To be done – Copy the lines that begin with the line containing "You are a GUI" and continue through the line containing "point(1008,1087)", replacing "screenshot" with "screen capture" and keeping everything else the same. Leave the pictures out.

Input –
_ _ _

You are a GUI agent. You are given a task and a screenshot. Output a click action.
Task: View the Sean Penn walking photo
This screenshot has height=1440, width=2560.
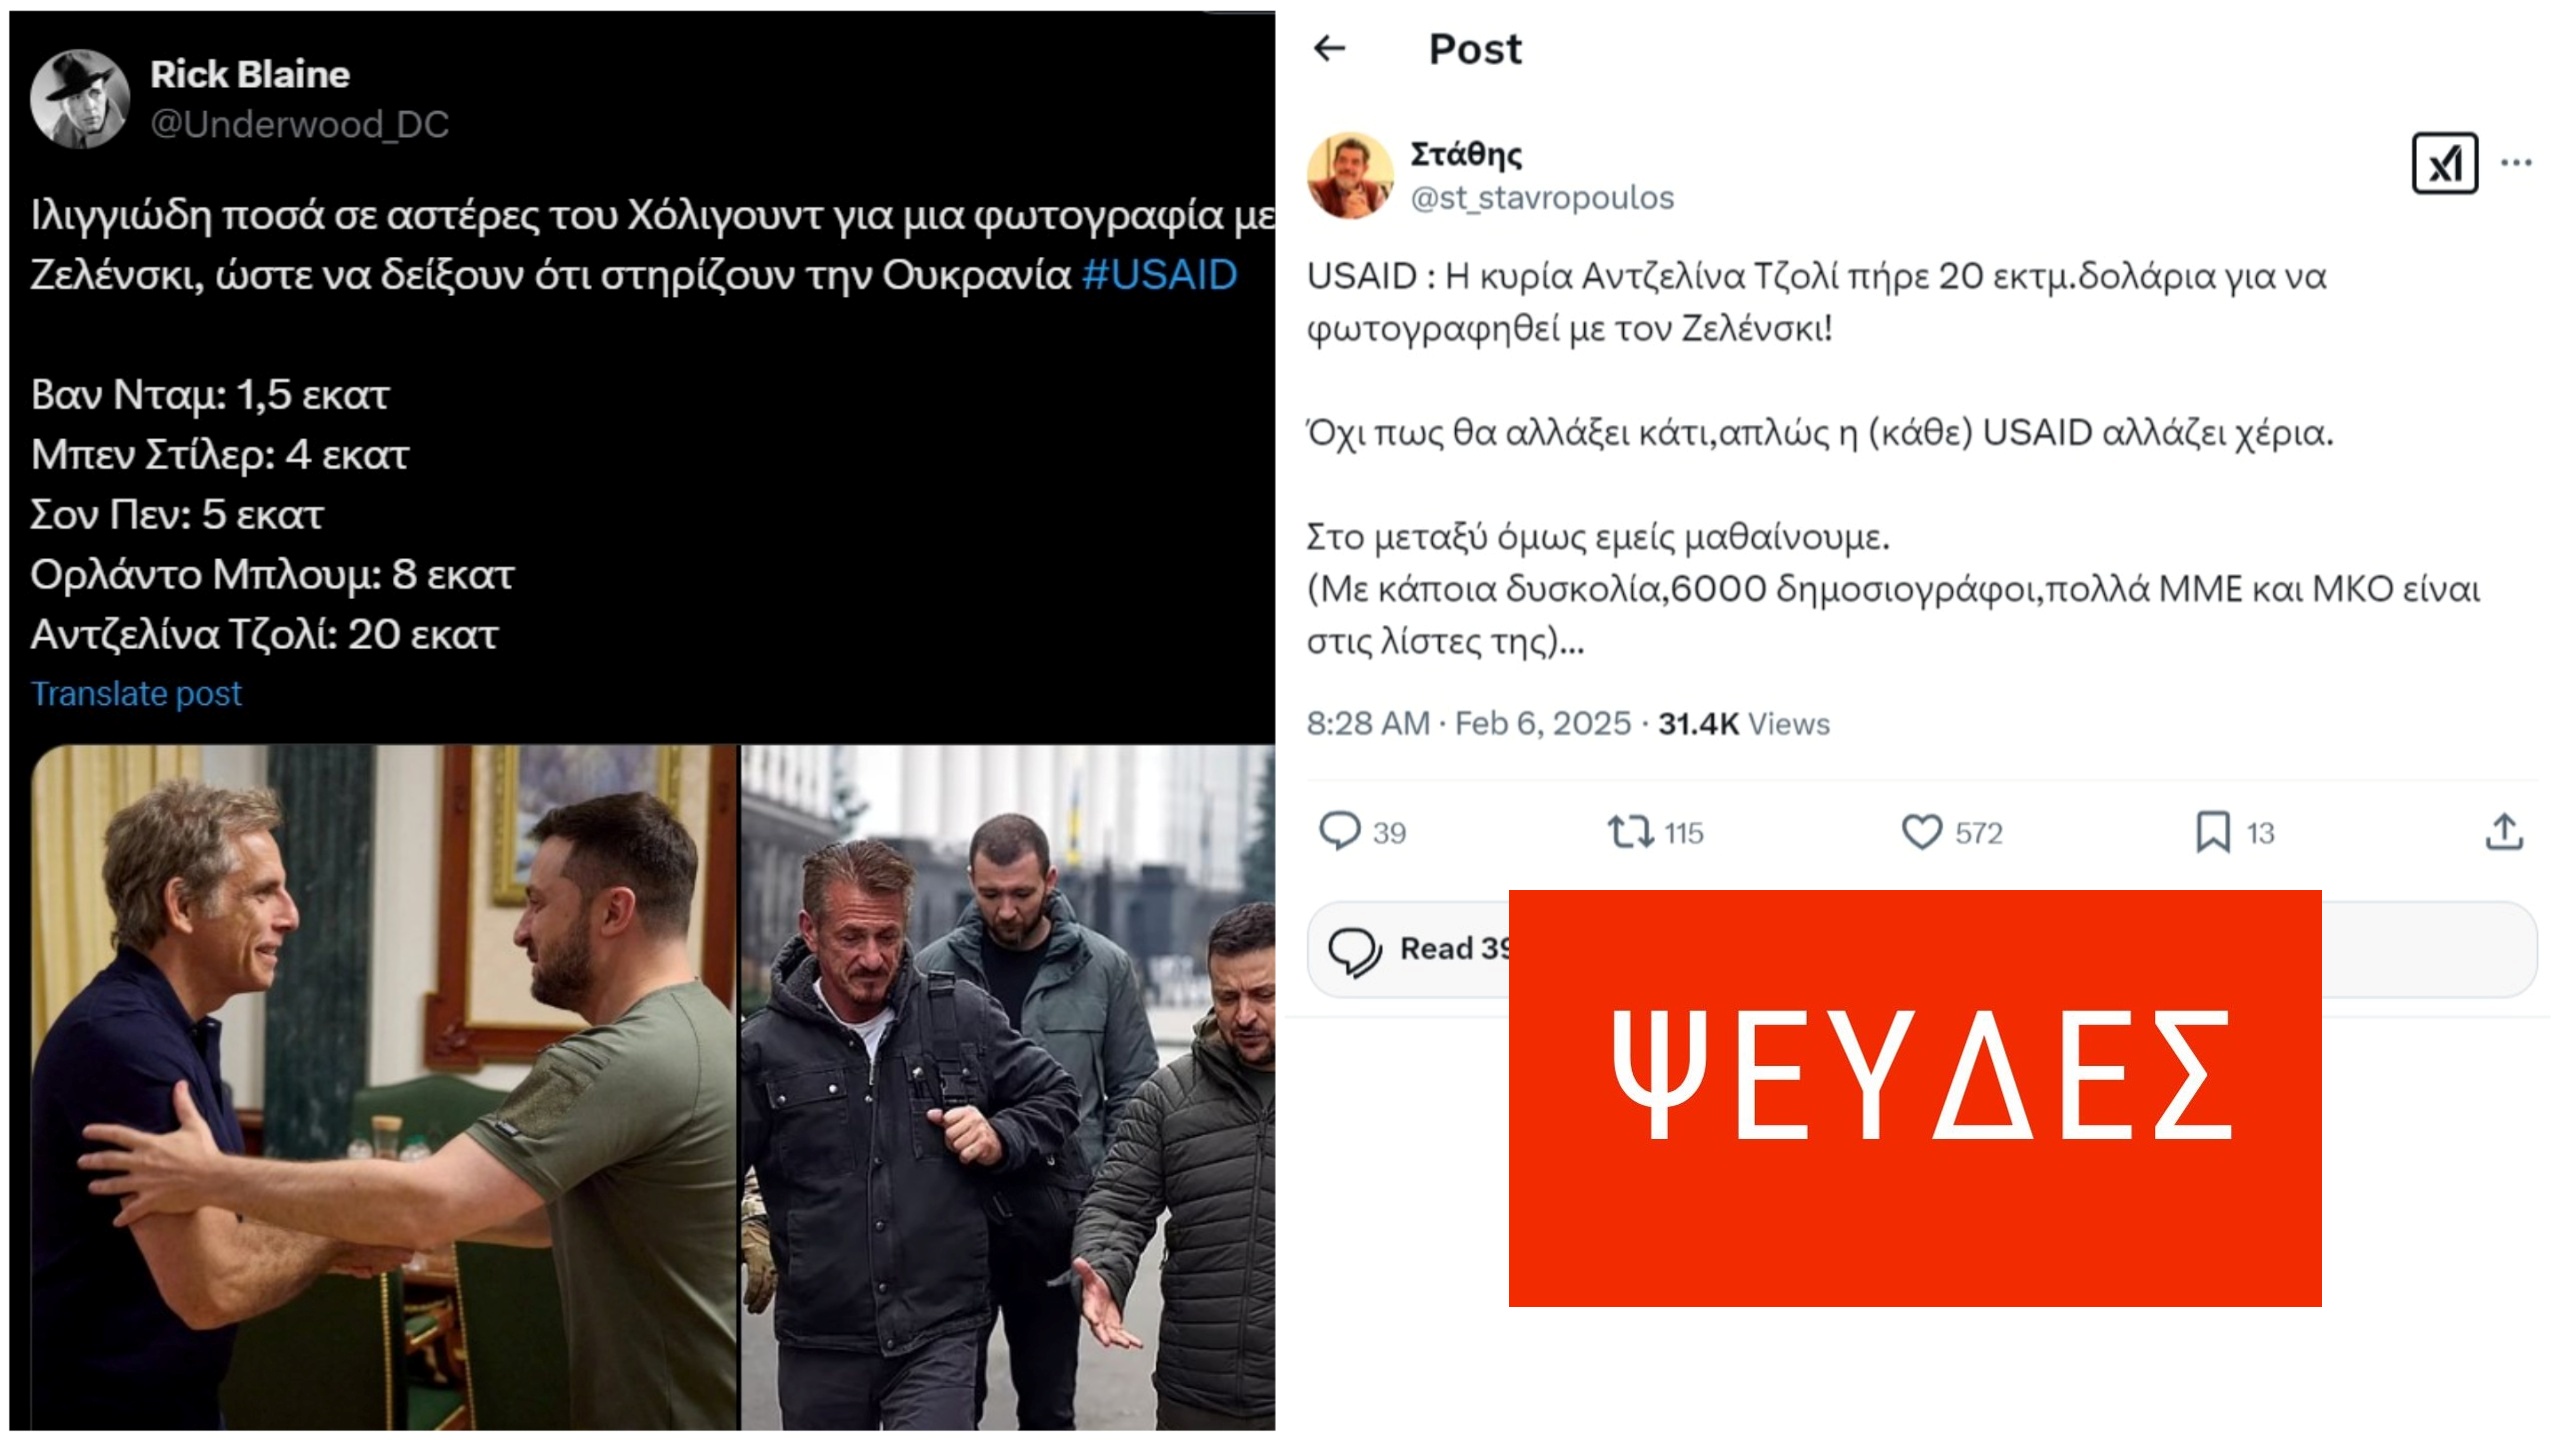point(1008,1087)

_ _ _

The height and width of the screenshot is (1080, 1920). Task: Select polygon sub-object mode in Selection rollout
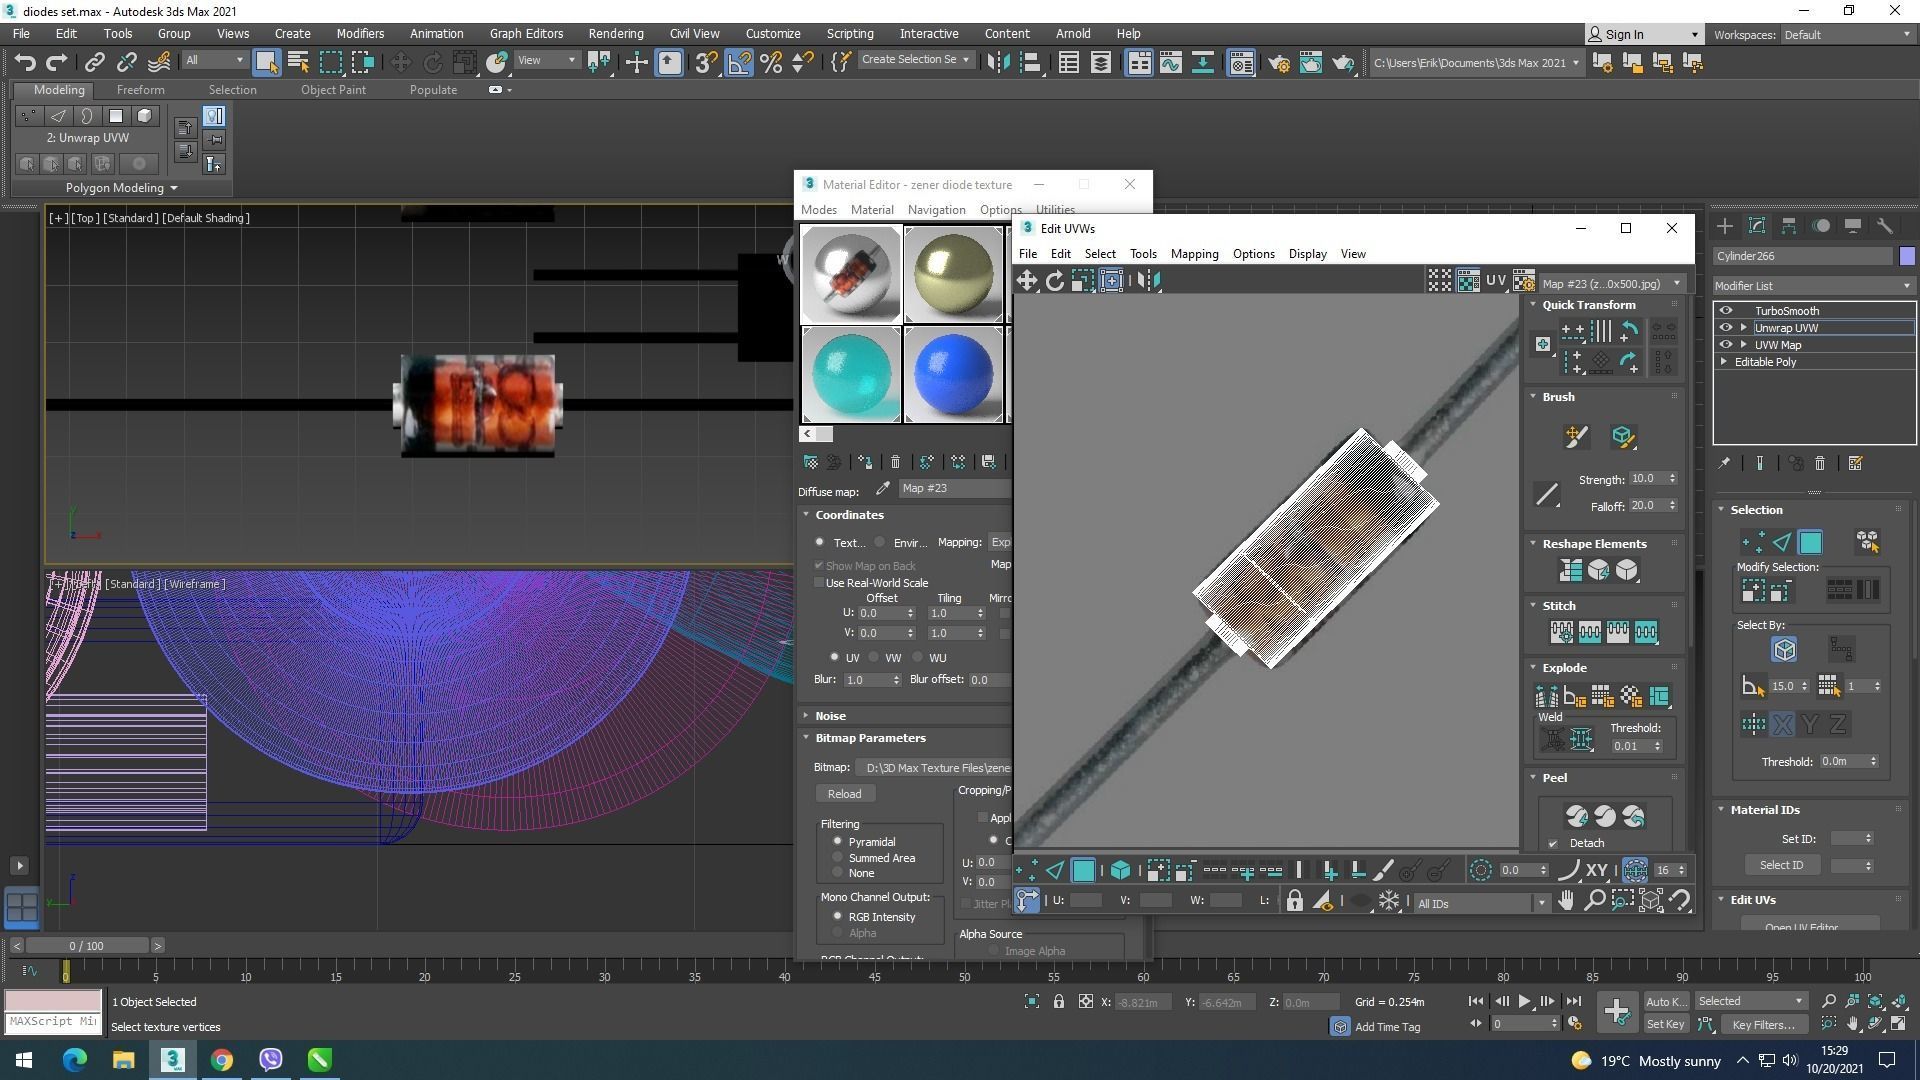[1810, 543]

_ _ _

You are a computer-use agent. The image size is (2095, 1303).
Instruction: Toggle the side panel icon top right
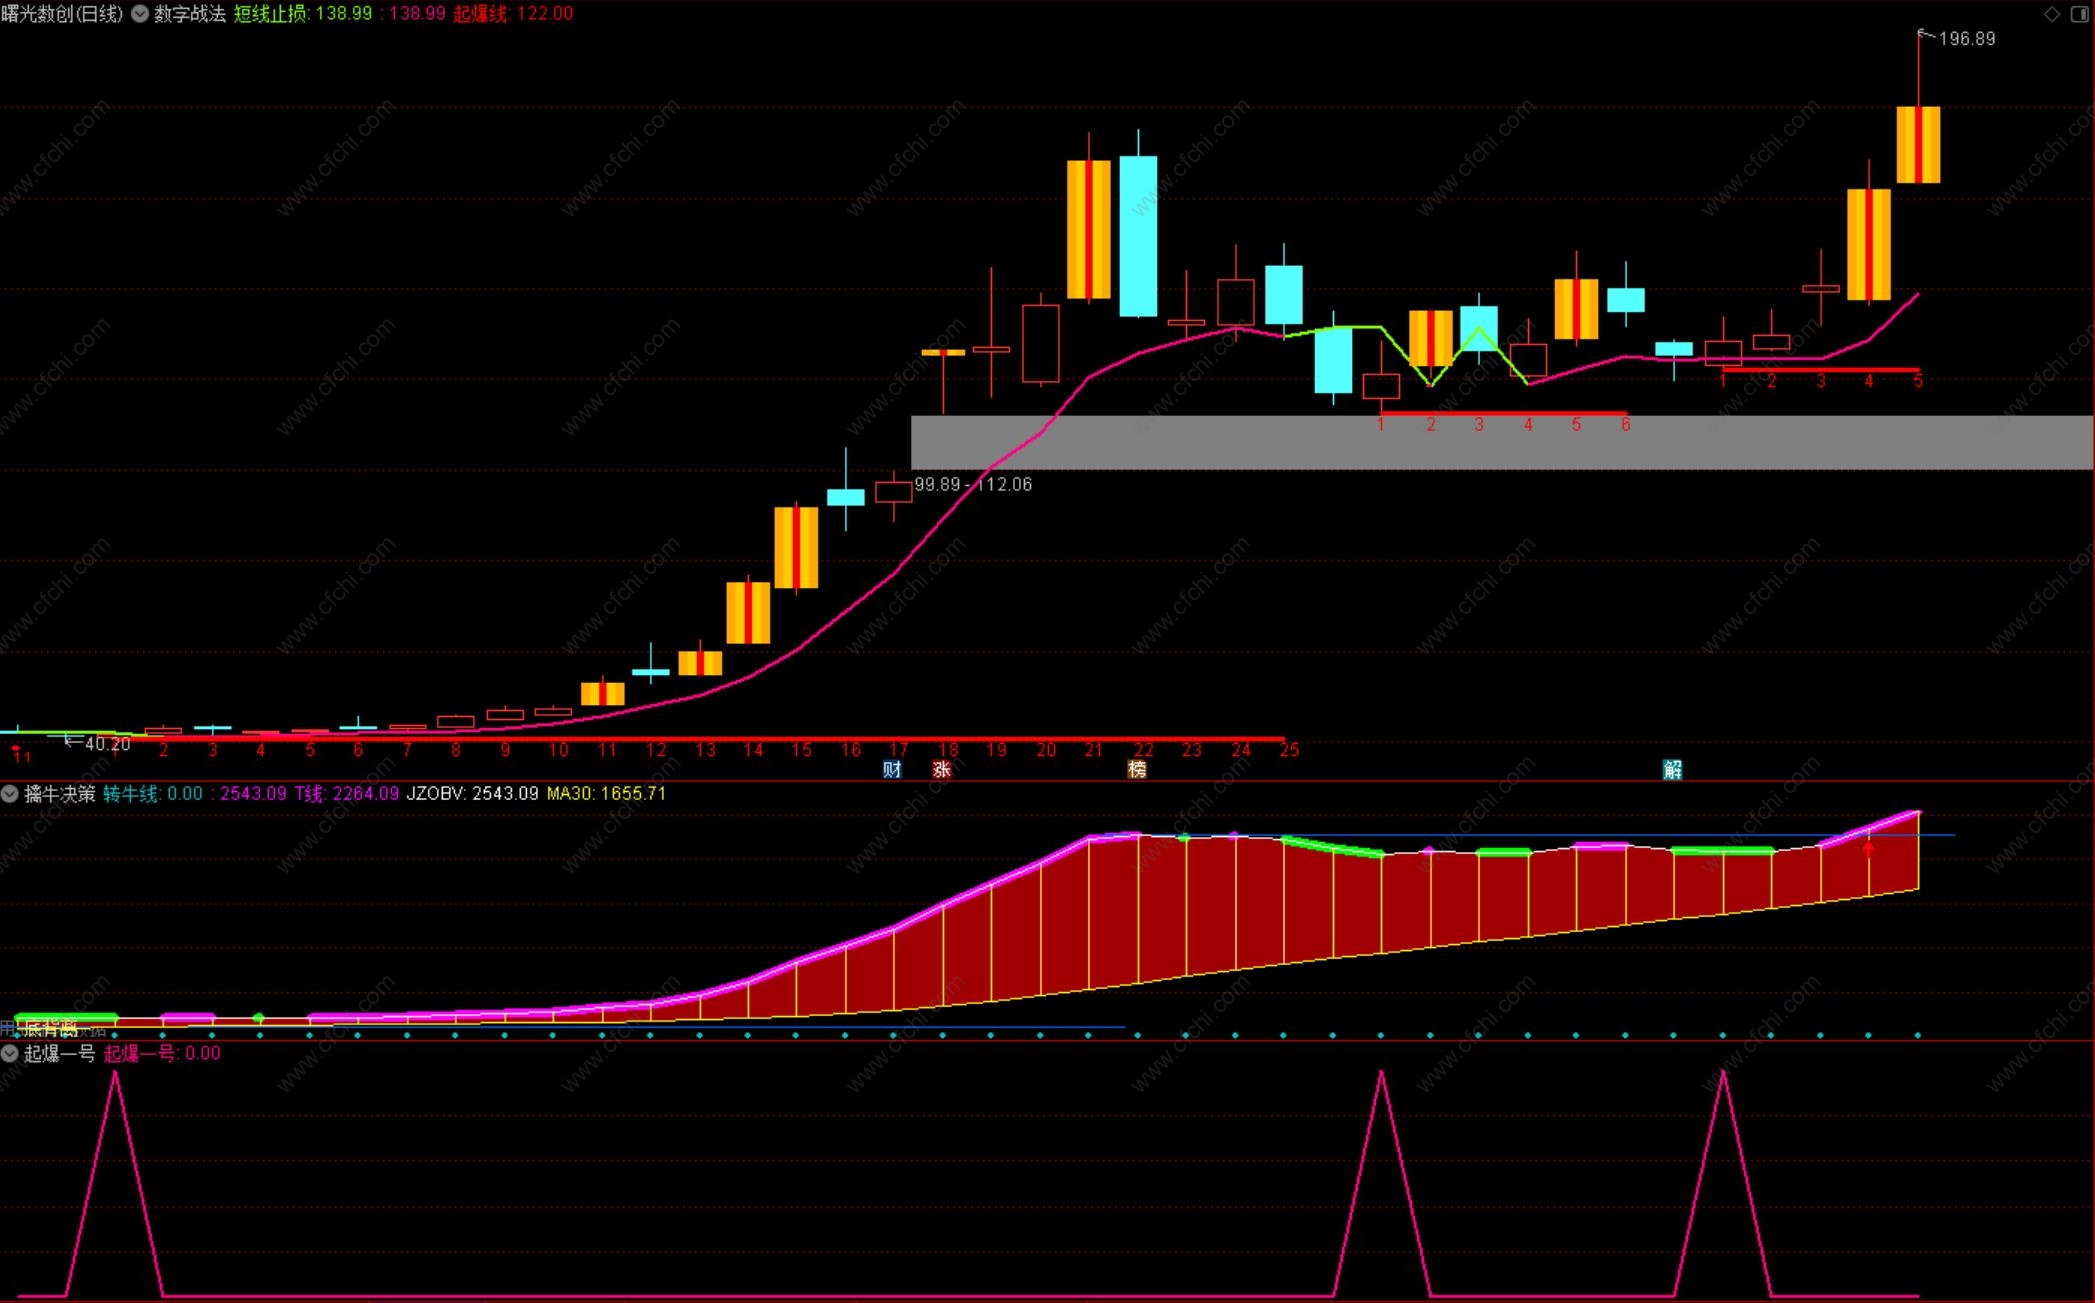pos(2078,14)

_ _ _

Result of the exercise –
You are a GUI agent. You are given a task and a screen capture. Output a click action.
Task: View the Sean Penn walking photo
This screen capture has height=1440, width=2560.
point(1008,1087)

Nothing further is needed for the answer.